Es stimmt aber natürlich auch, dass im Alltag eine gewisse Sachlichkeit ganz angenehm ist, wenn man im Auto zu Geschäftsterminen, Familientreffen oder Einkaufstätigkeiten unterwegs ist. Als ich die vergangenen zwei Wochen in einem orangefarbenen Alpine A110 S unterwegs war, ging mir ständig die Frage durch den Kopf, wofür ein solches Auto Sinn ergeben könnte.

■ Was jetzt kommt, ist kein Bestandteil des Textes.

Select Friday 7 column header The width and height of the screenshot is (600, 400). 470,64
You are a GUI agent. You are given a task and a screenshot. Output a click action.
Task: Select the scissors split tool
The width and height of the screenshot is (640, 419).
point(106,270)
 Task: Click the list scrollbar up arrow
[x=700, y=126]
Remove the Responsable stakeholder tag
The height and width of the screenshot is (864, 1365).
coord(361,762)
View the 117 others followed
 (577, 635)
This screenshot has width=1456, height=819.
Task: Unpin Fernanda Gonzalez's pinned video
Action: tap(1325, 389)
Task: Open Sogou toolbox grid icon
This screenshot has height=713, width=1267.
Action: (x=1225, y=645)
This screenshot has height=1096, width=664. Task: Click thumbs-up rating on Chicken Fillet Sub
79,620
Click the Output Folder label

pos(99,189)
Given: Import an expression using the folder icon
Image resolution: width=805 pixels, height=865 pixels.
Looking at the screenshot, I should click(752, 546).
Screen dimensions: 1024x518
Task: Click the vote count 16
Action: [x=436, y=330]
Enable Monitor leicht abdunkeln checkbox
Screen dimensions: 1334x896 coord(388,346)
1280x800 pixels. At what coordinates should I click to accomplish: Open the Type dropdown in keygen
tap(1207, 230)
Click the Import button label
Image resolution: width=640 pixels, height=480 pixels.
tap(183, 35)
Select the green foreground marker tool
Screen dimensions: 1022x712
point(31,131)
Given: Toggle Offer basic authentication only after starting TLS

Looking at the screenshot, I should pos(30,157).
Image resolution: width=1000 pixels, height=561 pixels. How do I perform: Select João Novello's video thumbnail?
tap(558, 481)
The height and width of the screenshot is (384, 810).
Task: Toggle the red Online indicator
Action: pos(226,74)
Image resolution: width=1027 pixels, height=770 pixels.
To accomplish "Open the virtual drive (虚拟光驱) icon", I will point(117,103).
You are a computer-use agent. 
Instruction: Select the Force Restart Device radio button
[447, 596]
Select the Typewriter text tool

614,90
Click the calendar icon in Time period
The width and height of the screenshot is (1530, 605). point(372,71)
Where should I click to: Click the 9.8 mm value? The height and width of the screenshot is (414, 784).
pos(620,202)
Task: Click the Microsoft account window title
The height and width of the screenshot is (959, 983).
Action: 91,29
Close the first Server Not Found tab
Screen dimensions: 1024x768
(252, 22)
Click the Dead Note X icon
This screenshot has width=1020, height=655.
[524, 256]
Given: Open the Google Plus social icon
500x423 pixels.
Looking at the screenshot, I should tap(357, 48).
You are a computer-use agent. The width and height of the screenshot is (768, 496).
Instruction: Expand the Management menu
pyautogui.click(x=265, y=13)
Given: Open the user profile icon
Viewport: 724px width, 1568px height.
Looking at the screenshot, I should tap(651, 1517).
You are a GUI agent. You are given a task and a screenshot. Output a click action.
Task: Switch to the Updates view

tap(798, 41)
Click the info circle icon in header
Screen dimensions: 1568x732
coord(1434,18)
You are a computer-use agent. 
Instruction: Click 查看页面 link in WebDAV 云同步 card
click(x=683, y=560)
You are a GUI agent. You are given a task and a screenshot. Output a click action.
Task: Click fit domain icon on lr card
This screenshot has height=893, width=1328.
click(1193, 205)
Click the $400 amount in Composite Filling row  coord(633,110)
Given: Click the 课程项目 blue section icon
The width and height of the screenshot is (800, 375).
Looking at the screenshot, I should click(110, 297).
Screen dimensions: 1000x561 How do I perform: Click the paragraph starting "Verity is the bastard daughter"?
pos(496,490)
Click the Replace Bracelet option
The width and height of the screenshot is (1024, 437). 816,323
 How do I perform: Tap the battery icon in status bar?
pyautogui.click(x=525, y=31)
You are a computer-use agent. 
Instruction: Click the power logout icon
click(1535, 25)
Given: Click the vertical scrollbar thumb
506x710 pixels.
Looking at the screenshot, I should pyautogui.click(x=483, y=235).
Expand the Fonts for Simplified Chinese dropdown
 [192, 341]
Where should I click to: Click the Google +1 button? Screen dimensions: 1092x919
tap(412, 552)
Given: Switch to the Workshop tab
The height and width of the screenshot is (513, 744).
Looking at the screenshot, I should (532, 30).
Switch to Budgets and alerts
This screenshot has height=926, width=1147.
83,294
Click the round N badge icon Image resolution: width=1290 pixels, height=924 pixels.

Die Antwort ist letztlich einfach: In den kleinen, zweisitzigen Sportwagen aus Frankreich mit seiner grossen Geschichte setzt man sich dann, wenn das Autofahren an sich im Mittelpunkt steht. Beim Einsteigen geht es tief hinunter, was ab einem gewissen Alter meist nicht mehr vollendet elegant wirkt. Und einmal hinter dem Steuer, muss man sich selbst mit einer durchschnittlichen Körpergrösse von 1,78 Metern an wenig Bewegungsfreiheit gewöhnen. Meine Knie jedenfalls waren während jeder Fahrt in einen undramatischen Konflikt mit der Lenksäule involviert.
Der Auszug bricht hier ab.